Chapter 12: Interview
Start reading from the beginning…
Admiral Chan was dressed very importantly, Adam thought. He wore a military uniform that had several decorations that, if Adam had even the slightest idea about what they meant, would have seemed very impressive. As it was, the Admiral merely looked like he was in charge.
“I am very pleased to meet you Adam,” the man began. Then, looking at the woman who had shown him into Adam’s cell, he said “Thank you. I’d like to visit with him privately if I might.”
The woman left the cell door open as she left, something that was done from time to time here, but which Adam guessed was not an invitation to leave. He knew that an open door did not imply that the use of the door was recommended. This was something all the children had learned early on from the Protectors.
“I received a message about your arrival from a Militia Commander here on Mars, and I came as soon as I heard what he had to say about you. Do you know what the message said?”
“I don’t understand what’s happening here.” Adam was being honest. Since arriving, no one had given him any inclination about why he wasn’t being helped to rescue his friends, or really anything at all about the world he was on. “Why are we all just sitting in a detention area when my friends, other humans, are still being held captive by the Protectors?”
Adam couldn’t read the Admiral’s expression. Maybe it was no more than curiosity in his eyes, but Adam thought there was something else there. “We will get to that soon enough,” the man answered. “First I would like to hear about your experiences.”
“What experiences do you mean?” The boy looked at the man standing there, only a step or two into the cell.
“For example, can you tell me anything about the ones you call ‘Protectors’? Anything that might convince me that what you are saying is the truth?”

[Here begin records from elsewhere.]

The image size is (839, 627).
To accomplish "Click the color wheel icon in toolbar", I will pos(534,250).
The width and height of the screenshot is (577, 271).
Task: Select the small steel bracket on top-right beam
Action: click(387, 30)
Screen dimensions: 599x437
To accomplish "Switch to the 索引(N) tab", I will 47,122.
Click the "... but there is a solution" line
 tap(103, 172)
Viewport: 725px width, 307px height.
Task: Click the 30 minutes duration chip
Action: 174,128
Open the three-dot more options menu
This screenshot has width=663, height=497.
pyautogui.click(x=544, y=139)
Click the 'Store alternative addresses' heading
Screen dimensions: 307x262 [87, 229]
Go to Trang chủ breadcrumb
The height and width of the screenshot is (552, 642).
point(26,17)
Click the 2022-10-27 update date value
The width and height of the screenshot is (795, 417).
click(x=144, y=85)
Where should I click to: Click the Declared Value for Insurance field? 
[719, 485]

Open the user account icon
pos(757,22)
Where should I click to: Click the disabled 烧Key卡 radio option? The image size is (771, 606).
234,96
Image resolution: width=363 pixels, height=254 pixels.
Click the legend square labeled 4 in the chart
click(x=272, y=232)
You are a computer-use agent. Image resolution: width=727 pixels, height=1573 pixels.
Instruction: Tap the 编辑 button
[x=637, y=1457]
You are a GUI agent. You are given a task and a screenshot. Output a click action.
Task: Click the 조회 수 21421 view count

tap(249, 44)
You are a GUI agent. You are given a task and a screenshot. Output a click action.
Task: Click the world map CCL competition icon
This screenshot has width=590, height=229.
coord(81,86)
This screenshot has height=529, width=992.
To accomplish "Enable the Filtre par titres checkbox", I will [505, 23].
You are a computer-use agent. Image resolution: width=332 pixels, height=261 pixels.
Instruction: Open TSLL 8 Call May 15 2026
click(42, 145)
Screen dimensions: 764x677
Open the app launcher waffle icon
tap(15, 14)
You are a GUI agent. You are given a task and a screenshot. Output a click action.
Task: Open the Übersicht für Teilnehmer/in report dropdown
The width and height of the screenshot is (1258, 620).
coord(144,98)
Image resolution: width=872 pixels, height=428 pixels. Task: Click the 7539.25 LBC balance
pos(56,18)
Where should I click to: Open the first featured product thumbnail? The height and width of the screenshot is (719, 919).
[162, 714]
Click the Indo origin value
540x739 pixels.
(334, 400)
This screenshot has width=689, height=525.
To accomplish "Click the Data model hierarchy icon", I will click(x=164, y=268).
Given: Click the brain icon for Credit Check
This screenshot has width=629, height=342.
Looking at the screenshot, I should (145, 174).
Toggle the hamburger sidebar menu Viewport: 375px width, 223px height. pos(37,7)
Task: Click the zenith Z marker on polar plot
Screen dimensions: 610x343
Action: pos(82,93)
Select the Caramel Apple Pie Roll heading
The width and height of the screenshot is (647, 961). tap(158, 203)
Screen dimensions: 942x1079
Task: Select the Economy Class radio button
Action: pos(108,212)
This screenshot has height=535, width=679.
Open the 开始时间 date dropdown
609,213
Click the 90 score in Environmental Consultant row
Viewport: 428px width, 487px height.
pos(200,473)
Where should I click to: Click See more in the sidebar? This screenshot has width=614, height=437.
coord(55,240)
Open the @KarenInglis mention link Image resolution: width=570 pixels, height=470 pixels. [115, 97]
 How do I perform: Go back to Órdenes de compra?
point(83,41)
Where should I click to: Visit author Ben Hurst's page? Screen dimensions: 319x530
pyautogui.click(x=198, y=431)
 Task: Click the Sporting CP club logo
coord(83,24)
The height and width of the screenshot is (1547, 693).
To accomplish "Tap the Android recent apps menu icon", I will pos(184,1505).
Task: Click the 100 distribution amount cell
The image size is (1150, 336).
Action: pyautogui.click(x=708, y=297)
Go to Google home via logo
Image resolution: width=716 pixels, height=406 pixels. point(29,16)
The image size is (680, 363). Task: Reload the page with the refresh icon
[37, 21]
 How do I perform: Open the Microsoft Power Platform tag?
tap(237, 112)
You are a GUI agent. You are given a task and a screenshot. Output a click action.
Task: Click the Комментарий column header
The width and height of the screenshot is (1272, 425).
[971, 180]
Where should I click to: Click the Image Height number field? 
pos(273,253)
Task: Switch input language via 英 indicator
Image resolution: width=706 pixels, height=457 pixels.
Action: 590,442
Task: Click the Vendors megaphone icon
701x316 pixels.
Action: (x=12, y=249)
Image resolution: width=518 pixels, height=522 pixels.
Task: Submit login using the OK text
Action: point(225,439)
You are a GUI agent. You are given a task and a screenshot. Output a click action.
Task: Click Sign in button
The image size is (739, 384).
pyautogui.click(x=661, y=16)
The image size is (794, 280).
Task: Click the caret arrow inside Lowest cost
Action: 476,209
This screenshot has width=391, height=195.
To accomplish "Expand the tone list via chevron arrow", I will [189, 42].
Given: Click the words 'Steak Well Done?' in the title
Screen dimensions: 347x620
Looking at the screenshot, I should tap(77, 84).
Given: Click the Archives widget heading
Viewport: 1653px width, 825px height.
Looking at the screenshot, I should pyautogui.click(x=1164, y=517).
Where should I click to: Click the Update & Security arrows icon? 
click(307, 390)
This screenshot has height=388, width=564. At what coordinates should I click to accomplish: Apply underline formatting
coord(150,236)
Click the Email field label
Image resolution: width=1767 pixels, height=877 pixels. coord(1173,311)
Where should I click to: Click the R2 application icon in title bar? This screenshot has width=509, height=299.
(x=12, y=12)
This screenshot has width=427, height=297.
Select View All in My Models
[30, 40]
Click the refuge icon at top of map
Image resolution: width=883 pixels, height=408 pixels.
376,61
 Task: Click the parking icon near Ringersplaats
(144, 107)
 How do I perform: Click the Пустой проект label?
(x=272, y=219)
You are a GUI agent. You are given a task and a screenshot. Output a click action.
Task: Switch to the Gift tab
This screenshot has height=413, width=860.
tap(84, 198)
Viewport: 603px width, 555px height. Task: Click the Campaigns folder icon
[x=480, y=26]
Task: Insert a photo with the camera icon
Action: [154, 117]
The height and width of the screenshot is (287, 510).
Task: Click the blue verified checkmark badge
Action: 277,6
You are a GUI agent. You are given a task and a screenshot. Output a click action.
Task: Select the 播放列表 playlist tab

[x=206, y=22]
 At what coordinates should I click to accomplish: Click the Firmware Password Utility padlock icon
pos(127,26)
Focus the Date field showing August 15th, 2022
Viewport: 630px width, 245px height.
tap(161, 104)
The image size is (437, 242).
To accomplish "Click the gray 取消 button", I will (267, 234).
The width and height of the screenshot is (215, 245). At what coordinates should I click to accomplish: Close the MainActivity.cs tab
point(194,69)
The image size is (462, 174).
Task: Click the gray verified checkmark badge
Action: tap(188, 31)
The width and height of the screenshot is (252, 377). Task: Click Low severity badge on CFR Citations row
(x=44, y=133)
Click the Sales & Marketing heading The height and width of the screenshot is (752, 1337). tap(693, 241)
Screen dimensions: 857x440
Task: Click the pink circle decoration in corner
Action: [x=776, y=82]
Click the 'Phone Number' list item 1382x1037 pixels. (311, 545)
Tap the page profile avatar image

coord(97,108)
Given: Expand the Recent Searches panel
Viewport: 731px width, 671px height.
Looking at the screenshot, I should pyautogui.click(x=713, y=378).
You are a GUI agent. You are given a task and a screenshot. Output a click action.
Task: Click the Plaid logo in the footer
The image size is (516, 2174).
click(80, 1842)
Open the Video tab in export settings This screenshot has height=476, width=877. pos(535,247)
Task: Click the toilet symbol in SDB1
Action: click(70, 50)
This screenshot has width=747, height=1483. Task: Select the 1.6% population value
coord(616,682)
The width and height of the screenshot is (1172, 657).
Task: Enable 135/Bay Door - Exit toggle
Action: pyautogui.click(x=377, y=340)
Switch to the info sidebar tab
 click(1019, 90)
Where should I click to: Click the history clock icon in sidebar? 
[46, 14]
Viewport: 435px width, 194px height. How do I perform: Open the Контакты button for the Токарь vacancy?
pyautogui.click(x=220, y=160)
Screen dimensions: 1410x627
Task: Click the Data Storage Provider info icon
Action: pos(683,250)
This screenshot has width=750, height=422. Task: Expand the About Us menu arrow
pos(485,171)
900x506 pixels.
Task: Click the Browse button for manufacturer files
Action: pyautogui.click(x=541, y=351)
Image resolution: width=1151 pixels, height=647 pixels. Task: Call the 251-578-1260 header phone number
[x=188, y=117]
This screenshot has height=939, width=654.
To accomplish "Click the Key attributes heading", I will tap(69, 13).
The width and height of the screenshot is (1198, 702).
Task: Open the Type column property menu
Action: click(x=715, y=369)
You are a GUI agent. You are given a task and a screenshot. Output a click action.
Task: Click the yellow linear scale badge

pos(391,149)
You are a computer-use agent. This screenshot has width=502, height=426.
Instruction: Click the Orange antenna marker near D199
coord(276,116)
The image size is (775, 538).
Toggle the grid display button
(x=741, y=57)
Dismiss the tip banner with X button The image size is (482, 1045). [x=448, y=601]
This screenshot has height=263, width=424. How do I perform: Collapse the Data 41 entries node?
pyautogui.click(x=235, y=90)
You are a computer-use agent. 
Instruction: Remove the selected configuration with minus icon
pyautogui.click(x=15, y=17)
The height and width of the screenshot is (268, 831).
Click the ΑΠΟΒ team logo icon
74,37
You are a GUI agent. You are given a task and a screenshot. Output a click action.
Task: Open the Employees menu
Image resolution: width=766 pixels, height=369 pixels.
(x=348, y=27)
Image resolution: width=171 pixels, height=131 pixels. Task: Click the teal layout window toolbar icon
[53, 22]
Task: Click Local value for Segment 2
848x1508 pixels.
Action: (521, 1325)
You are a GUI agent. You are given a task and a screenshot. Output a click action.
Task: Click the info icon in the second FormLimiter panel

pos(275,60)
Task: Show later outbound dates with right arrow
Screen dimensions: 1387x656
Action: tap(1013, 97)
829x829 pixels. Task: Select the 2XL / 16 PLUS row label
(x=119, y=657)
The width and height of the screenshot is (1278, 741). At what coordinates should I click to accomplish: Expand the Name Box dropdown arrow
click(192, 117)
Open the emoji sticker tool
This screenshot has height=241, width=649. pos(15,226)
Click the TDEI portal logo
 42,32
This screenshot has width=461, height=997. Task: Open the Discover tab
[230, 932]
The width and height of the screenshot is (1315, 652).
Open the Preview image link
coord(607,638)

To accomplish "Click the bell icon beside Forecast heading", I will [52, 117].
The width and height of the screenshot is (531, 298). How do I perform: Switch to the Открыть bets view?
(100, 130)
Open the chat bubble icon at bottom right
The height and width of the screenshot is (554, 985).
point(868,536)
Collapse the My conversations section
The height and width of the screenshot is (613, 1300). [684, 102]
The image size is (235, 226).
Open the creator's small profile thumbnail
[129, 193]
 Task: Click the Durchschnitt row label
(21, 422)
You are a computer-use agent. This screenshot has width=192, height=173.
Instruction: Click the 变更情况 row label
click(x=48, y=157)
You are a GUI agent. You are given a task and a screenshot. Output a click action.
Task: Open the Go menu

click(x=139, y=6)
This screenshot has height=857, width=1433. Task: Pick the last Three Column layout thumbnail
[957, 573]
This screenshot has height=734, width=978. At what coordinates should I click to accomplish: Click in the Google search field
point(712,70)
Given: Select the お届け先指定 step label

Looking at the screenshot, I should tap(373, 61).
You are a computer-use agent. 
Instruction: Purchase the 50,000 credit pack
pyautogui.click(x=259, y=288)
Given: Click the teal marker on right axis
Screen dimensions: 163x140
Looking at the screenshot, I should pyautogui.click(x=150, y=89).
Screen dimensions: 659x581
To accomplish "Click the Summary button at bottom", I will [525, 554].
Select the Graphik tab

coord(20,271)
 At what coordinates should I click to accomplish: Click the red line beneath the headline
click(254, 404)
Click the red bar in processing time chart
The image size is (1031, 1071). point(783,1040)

“Do you think I am lying?” Adam started to get angry. His emotions had been really close to the surface recently, and while he recognized that it was happening, he was at a loss to control it. “What about my ship? I didn’t build it myself! The Protectors did! How could I lie about that?”
Chan merely looked at him calmly and asked again, “What about the Protectors though? Can you tell me about them? Who are they?”
Adam felt hot. “I have friends who are trapped. Who knows how many of them were punished after I got away, and you just want to ask me questions. I need to go back and help them.”
“I would like to help you, Adam, but I need some information first. What do you know about the ship we found you in?”
“Nothing. I only know what my Nanny told me, and I had to guess a lot of things to make it go.”
The Admiral looked interested, “You had a nanny? Was she a human, or a Protector?”
“There were no adult humans, only us kids. We all had a nanny that made sure our needs were met. Most other kids were in groups. I think I was the only one who had a nanny to myself. I think she was stuck with me as punishment too.”
“So all the adults were Protectors? Were there any Protector children, or only humans?”
“The Protectors were all adults.” Adam was getting frustrated, and was quickly losing his patience. “I don’t understand why this matters. The other kids are still there, and I promised I would come back with help. I am surrounded by humans now, but no one will help me. Why am I stuck in here?”
Chan was relentless. “What did the Protectors look like? Were they like humans, or different?”
“They didn’t look like humans, all right? They looked like, I don’t know, like Protectors look. You’ve seen them before. Everyone has, right?”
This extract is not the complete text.